» **Apply what you read**
a. From the dictionary entry for "homophone," extract the part that opens with the words containing "(5) Experiment II" and closes with "and test items.".
b. Answer these questions using the dictionary entry for "homophone":
(i) In the definition of a word that sounds like another, which words are given as having the same sound as "rite"?
(ii) In the sentence about a surname being changed to "Jia," what Chinese word is "Jia" said to be a homophone for?
(iii) In the sentence about Alzheimer patients and controls, which three measures of procedural memory are named?
c. Go on with the dictionary entry for "homophone" from the point where it stops.

» **Document segment**
Homophone
Definition:
(n.) A letter or character which expresses a like sound with another.
(n.) A word having the same sound as another, but differing from it in meaning and usually in spelling; as, all and awl; bare and bear; rite, write, right, and wright.
Example Sentences:
(1) Experiment 1 visually presented uncommon spellings of homophones to subjects before and during a suggestion for hypnotic blindness, and subsequently tested subjects' spelling of the homophones.
(2) A further study required subjects to decide whether visually presented nonwords were homophonous with real words.
(3) Procedural memory, as measured by stem completion, homophone spelling and transformed text reading, did not differ between Alzheimer patients and controls.
(4) Van Orden (1987) reported that false positive errors in a categorization task are elevated for homophonic foils (e.g., HARE for A PART OF THE HUMAN BODY).
(5) Experiment II was designed for dissociation between phonemic and semantic information of the memory trace, using homophones as study and test items.
(6) The Post alleged his surname was changed to "Jia": a homophone for "fake" in Chinese, but also the surname of another senior leader, Jia Qinglin, who was reportedly furious at rumours that his family might be involved and ordered an investigation.
(7) The implicit memory ability of a patient (S.S.) with severe amnesia due to encephalitis was assessed using five independent paradigms: Perceptual priming with real words and pseudowords; Word-stem completion with and without contextual cues; Word-stem completion following presentation of high- vs. low-frequency words; Biasing of the spelling of ambiguous (homophonic) words; and Conceptual priming.
(8) Subjects' attributions of their performance did not involve awareness of the homophones.

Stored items

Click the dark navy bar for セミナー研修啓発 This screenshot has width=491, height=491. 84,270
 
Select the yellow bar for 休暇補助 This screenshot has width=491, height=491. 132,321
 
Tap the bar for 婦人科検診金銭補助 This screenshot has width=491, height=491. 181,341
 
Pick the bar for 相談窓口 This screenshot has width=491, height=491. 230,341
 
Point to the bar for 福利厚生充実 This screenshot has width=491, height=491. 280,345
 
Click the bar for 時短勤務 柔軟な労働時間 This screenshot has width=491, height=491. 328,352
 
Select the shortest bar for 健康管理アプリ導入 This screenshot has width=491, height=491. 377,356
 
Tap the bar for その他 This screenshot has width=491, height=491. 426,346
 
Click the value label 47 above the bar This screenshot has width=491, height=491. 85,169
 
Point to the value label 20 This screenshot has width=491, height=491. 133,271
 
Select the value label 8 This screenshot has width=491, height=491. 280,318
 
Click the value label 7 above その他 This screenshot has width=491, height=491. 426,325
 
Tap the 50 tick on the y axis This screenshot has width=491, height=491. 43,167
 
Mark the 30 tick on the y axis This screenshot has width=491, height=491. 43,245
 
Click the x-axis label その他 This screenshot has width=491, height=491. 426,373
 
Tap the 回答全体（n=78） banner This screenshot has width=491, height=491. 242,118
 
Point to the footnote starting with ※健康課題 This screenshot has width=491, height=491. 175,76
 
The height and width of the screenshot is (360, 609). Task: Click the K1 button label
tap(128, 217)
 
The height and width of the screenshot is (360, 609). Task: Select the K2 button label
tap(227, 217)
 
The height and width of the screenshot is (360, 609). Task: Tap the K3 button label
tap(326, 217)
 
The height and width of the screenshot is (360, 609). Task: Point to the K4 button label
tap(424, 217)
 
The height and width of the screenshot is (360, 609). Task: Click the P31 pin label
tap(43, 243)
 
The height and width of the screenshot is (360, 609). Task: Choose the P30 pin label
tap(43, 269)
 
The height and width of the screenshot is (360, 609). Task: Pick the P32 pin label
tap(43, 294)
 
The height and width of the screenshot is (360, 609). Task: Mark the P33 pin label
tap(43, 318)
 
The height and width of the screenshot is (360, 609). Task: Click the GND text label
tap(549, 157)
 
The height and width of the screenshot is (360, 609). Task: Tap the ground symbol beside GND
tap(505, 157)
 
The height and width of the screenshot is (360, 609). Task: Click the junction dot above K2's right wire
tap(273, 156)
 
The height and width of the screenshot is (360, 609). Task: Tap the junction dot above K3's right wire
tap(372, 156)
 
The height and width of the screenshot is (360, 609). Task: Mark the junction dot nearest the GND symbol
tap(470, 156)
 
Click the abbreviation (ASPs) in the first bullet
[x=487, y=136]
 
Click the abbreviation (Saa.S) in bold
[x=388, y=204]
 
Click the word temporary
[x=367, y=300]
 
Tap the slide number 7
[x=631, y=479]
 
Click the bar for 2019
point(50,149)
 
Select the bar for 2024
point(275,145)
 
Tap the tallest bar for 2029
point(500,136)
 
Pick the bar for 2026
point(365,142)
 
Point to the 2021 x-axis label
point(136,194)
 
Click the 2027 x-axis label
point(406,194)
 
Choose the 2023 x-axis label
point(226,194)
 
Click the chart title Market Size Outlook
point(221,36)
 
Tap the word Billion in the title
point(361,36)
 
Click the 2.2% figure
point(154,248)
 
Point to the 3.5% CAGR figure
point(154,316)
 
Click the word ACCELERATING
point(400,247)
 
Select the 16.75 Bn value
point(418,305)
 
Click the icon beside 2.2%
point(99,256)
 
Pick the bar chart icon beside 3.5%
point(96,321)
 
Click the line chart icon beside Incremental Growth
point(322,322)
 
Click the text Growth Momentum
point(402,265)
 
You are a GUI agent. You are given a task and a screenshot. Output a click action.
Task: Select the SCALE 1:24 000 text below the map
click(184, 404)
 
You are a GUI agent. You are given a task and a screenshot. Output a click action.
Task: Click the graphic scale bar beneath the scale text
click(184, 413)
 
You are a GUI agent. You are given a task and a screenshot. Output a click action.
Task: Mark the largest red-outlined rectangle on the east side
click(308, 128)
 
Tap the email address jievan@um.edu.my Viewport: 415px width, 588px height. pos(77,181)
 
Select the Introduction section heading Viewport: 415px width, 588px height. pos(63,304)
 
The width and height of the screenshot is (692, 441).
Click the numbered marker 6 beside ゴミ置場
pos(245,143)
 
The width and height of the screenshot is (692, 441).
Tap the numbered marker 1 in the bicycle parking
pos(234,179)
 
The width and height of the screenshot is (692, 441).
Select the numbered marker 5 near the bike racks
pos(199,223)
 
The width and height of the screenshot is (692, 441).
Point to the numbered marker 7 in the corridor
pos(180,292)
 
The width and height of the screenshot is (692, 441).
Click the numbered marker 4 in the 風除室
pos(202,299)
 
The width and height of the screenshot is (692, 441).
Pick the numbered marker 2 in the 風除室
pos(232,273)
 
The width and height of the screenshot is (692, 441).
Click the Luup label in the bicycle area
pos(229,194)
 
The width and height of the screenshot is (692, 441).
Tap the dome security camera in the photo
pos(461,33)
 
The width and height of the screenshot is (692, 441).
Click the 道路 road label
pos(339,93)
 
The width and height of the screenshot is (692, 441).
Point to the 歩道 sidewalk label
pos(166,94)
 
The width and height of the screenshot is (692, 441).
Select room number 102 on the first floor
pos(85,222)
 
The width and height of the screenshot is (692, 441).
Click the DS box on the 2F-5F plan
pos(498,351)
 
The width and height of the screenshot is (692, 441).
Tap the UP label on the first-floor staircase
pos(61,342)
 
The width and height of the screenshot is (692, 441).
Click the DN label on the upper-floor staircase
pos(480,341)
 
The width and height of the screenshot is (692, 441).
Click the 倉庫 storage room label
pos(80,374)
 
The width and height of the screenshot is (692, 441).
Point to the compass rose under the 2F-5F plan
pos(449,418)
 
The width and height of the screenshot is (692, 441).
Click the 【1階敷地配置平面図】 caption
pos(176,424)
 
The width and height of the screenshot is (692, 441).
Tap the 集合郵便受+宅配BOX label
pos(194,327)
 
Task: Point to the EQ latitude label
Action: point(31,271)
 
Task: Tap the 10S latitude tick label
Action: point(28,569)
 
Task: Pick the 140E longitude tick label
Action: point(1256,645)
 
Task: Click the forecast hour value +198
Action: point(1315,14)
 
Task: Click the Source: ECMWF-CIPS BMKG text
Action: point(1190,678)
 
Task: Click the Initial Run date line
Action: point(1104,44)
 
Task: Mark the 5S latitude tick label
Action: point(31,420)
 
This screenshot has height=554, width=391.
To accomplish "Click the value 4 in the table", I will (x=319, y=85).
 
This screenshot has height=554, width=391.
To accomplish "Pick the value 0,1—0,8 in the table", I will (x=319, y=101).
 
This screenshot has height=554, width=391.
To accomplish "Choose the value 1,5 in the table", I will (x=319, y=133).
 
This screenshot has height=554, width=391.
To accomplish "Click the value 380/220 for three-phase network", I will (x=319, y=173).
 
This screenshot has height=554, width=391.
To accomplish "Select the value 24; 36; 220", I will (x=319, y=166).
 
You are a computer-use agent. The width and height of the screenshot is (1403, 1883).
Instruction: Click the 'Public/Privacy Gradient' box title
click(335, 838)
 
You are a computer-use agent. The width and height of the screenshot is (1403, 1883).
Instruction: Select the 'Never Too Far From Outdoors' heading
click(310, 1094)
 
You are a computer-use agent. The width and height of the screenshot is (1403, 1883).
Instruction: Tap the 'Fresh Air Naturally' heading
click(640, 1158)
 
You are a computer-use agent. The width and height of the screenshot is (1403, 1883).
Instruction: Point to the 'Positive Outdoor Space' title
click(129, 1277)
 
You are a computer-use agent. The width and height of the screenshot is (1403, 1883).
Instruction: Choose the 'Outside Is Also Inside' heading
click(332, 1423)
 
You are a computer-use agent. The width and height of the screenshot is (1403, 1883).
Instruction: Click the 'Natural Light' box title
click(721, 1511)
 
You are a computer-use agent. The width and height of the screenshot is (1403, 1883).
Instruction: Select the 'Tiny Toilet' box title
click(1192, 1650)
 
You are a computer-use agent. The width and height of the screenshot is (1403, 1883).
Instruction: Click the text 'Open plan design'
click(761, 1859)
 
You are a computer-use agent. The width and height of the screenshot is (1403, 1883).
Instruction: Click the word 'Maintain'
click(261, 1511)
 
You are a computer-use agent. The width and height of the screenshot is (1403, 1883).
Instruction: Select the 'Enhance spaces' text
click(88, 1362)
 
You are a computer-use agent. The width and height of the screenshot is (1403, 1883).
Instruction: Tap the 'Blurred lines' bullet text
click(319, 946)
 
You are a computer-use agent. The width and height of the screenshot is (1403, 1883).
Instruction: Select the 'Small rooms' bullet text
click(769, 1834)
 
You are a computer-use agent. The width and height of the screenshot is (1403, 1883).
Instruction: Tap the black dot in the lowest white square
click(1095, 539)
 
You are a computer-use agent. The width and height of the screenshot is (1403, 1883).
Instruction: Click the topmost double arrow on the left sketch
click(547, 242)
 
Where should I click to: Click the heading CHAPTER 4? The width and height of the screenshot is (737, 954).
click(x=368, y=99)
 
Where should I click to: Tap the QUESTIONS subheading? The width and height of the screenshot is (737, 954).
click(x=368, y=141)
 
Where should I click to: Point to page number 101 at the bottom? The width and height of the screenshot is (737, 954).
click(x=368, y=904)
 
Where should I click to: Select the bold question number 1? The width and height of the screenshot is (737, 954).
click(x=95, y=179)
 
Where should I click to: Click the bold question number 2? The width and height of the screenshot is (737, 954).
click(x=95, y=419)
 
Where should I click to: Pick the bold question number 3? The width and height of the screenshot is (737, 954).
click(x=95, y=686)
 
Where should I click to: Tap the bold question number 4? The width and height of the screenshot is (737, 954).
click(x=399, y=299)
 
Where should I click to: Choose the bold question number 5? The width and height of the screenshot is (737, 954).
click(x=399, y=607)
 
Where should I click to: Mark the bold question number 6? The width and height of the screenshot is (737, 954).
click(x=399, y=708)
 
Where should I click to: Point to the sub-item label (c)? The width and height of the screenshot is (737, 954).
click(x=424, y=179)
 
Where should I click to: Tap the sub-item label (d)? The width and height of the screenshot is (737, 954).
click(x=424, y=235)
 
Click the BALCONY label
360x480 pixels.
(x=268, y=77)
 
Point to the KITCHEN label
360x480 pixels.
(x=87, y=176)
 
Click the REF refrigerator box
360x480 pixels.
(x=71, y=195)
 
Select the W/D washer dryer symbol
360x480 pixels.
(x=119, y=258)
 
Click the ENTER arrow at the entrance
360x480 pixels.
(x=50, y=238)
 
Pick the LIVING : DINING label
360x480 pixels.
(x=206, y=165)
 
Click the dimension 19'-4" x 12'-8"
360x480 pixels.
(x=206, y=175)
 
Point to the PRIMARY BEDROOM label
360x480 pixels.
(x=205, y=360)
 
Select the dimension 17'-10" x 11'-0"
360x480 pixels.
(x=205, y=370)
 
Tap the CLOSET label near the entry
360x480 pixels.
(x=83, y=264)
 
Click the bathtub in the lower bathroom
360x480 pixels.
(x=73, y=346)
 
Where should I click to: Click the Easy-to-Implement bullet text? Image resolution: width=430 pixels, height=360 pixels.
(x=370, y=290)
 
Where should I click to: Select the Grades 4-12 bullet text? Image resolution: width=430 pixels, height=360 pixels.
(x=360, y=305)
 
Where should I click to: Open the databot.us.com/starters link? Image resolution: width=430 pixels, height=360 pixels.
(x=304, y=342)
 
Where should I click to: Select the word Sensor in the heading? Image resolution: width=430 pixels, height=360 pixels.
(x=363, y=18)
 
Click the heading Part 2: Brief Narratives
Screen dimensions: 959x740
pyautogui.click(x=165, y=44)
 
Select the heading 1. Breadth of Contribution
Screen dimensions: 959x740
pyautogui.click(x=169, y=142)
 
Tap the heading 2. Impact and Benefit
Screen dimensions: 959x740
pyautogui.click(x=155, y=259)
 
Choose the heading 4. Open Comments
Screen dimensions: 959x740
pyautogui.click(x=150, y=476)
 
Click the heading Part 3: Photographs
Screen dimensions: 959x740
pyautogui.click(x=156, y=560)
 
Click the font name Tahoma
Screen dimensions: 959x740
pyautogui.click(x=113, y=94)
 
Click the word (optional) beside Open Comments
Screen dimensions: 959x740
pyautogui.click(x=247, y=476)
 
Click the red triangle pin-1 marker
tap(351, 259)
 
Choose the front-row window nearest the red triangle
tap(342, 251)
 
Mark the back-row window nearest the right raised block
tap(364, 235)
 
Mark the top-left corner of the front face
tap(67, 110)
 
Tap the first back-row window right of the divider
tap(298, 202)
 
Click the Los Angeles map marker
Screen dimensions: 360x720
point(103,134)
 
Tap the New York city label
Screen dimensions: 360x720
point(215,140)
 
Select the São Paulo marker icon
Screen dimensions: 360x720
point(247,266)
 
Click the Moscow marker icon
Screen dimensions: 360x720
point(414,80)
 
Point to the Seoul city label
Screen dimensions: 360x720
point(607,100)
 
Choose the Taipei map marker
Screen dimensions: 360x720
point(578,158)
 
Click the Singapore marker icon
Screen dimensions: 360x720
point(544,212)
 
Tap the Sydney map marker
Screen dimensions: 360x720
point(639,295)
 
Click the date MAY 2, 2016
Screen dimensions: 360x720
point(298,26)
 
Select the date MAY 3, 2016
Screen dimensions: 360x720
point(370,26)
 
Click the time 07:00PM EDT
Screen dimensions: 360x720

» **Written responses**
a.
(5) Experiment II was designed for dissociation between phonemic and semantic information of the memory trace, using homophones as study and test items.

b.
(i) Write, right, and wright.
(ii) "Fake."
(iii) Stem completion, homophone spelling, and transformed text reading.

c.
(9) When the primes were homophonic homographs, semantic relationship facilitated lexical decision of targets at all SOAs regardless of the dominance of the meaning to which the targets were related.
(10) Two experiments provided evidence of environmental context-dependent memory using a homophone spelling test (e.g., Jacoby & Witherspoon, 1982), an implicit, indirect measure of memory (Richardson-Klavehn & Bjork, 1988).
(11) The following correction was printed in the Guardian's Corrections and clarifications column, Friday 29 May 2009 Near homophone corner: referring to the leader comment below, a reader justly asks, "Calling Miliband and Johnson Messers may well have been an opinion but could you have meant Messrs?".
(12) Additionally, in each of two experiments, matched word and nonword homophones produced virtually identical error rates.
(13) These data can be accounted for by assuming multiple lexical entries for heterophonic homographs, single lexical entries for homophonic homographs, and phonological mediation of accessing meanings.
(14) "The Japanese government is eager to break through the postwar system," wrote the ruling Communist party's flagship People's Daily newspaper in an editorial written under the name Zhong Sheng, a homophone for Voice of China .
(15) A homophone of a target word, when presented as a preview in the parafovea, facilitated processing of the target word seen on the next fixation more than a preview of a word matched with the homophone in visual similarity to the target word.
(16) Results of the present study, involving the recognition and spelling of semantically biased homophones, suggest a negative answer to this question and imply that intraoperative events cannot be remembered postoperatively, either with or without awareness.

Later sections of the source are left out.